1.4. Full-text index analyzer providers

This section describes how to extend full-text index analyzers provided in Neo4j.

Full-text indexes always have an analyzer, which describes how text is analyzed for indexing and querying. The analyzer breaks the text up into smaller tokens, and processes these tokens with a number of filters. These filters can do many different things. For example, some remove stop-words, such as "the" and "is", while others transform the tokens by stemming them, or turn them into lower-case.

Which analyzer you should use depends on what you want to use the index for. For example, if the text being indexed belong to a special domain, such as email addresses, you would want an analyzer specific to that domain. Or if the text is always in a particular language, such as Russian, you could use an analyzer specific to that language.

Neo4j comes with a number of built-in analyzers. The full list of analyzers is available by calling the db.index.fulltext.listAvailableAnalyzers() procedure. The procedure returns the analyzer name, a short description, and the full list of stop-words used by the analyzer.

The default analyzer is the standard-no-stop-words analyzer. This default can be changed with the dbms.index.fulltext.default_analyzer setting. This setting only takes effect when a full-text index is created. Once a full-text index has been created, it remembers the analyzer in its index-specific settings.

It is possible to extend the available analyzers in Neo4j, by implementing an AnalyzerProvider. The AnalyzerProvider acts as a factory, which builds the concrete Lucene Analyzer instance used by the index. The following example creates a custom analyzer:

    public class CustomAnalyzerProvider extends AnalyzerProvider (1)
    {
        public CustomAnalyzerProvider()                          (2)
        {
            super( "custom-analyzer" );                          (3)
        }

        @Override
        public Analyzer createAnalyzer()                         (4)
        {
            try
            {
                return CustomAnalyzer.builder()                  (5)
                        .withTokenizer( StandardTokenizerFactory.class )
                        .addTokenFilter( LowerCaseFilterFactory.class )
                        .addTokenFilter( StopFilterFactory.class, "ignoreCase", "false", "words", "stopwords.txt", "format", "wordset" )
                        .build();
            }
            catch ( IOException e )
            {
                throw new UncheckedIOException( e );
            }
        }
    }

1

The custom analyzer provider class must be public, and it must extend the org.neo4j.graphdb.schema.AnalyzerProvider class.

2

The custom analyzer provider class must additionally have a public constructor that takes no arguments. Without this constructor, the new analyzer provider will not be loaded by Neo4j. There will be no warnings logged when an analyzer provider is ignored for this reason, so take care.

3

The constructor must then call its super-constructor, and give the name of the custom analyzer provider as an argument. This is the name that will be used to refer to this analyzer provider, when configuring indexes.

4

Lastly, the createAnalyzer method must be implemented. This method creates and returns the concrete Analyzer instance, that the indexes will use. If this method returns null or throws an exception, then the index will be marked as FAILED.

5

In this example, we are creating instances of Lucene’s CustomAnalyzer. We can, however, create and return anything that extends the org.apache.lucene.analysis.Analyzer class.

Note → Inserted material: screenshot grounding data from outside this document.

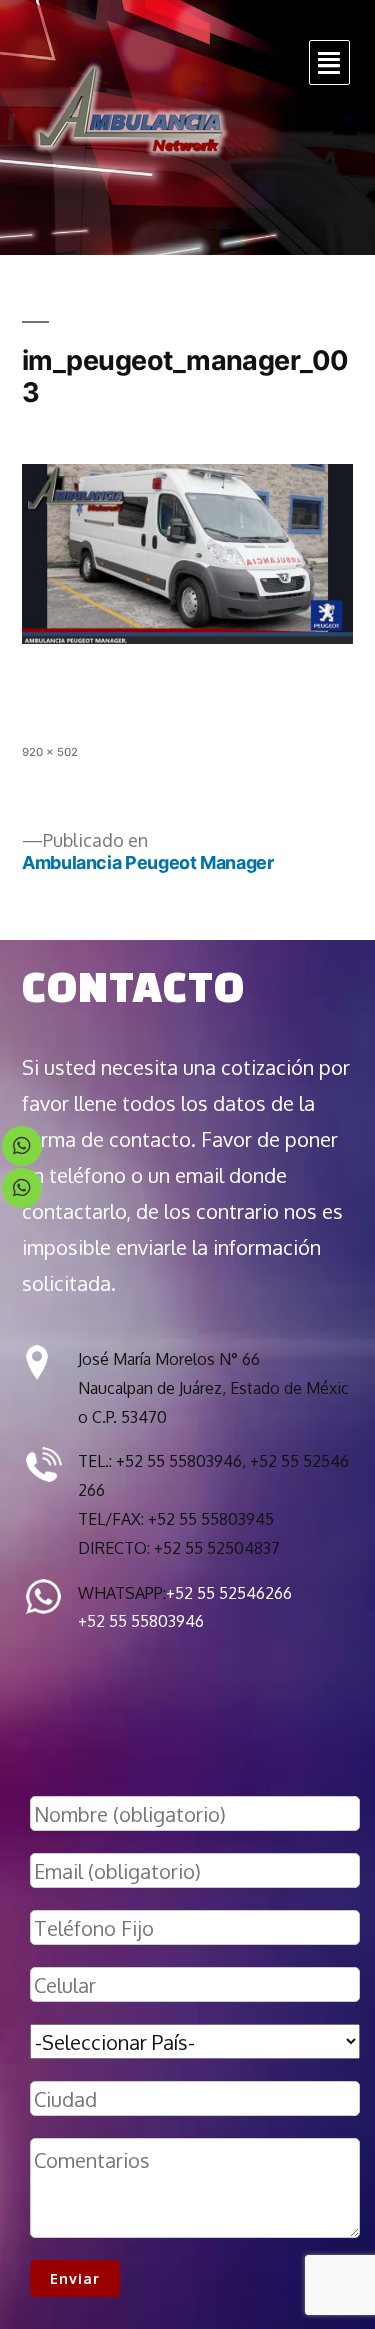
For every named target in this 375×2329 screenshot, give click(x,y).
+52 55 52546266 (229, 1593)
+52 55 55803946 (141, 1621)
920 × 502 (50, 752)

Follow the guide in Setting up a plugin project, to learn how to package the custom AnalyzerProvider in a JAR file that can be integrated into Neo4j.

The analyzer providers are picked up by Neo4j via service loading. This means that in addition to having implemented the class above, we must also add the fully-qualified class name to a service file, and put that file on the class path. These service files are usually included in the JAR file that contains the Neo4j extensions. In a typical Maven project, such as the one created by the guide above, the directory structure would look like this:

project/
   src/
      main/
         java/
            my_package/
               CustomAnalyzerProvider.java (1)
         resources/
            META-INF/
               services/
                  org.neo4j.graphdb.schema.AnalyzerProvider (2)

1

This is the CustomAnalyzerProvider from our previous code example.

2

This is the service loader file. It is a plain-text file that contains a line, with the fully-qualified name, for each AnalyzerProvider we implement in our project. In this case, it contains a single line: my_package.CustomAnalyzerProvider.

In order for the META-INF/services resources to be handled correctly by the maven-shade-plugin, it may be necessary to include a service resource transformation to the plug-in configuration. This is an example of what that may look like:

<plugin>
  <groupId>org.apache.maven.plugins</groupId>
  <artifactId>maven-shade-plugin</artifactId>
  <executions>
    <execution>
      <goals>
        <goal>shade</goal>
      </goals>
      <configuration>
        <transformers>
          <transformer implementation="org.apache.maven.plugins.shade.resource.ServicesResourceTransformer"/>
        </transformers>
      </configuration>
    </execution>
  </executions>
</plugin>

Consult the documentation on the maven-shade-plugin for more details on this step.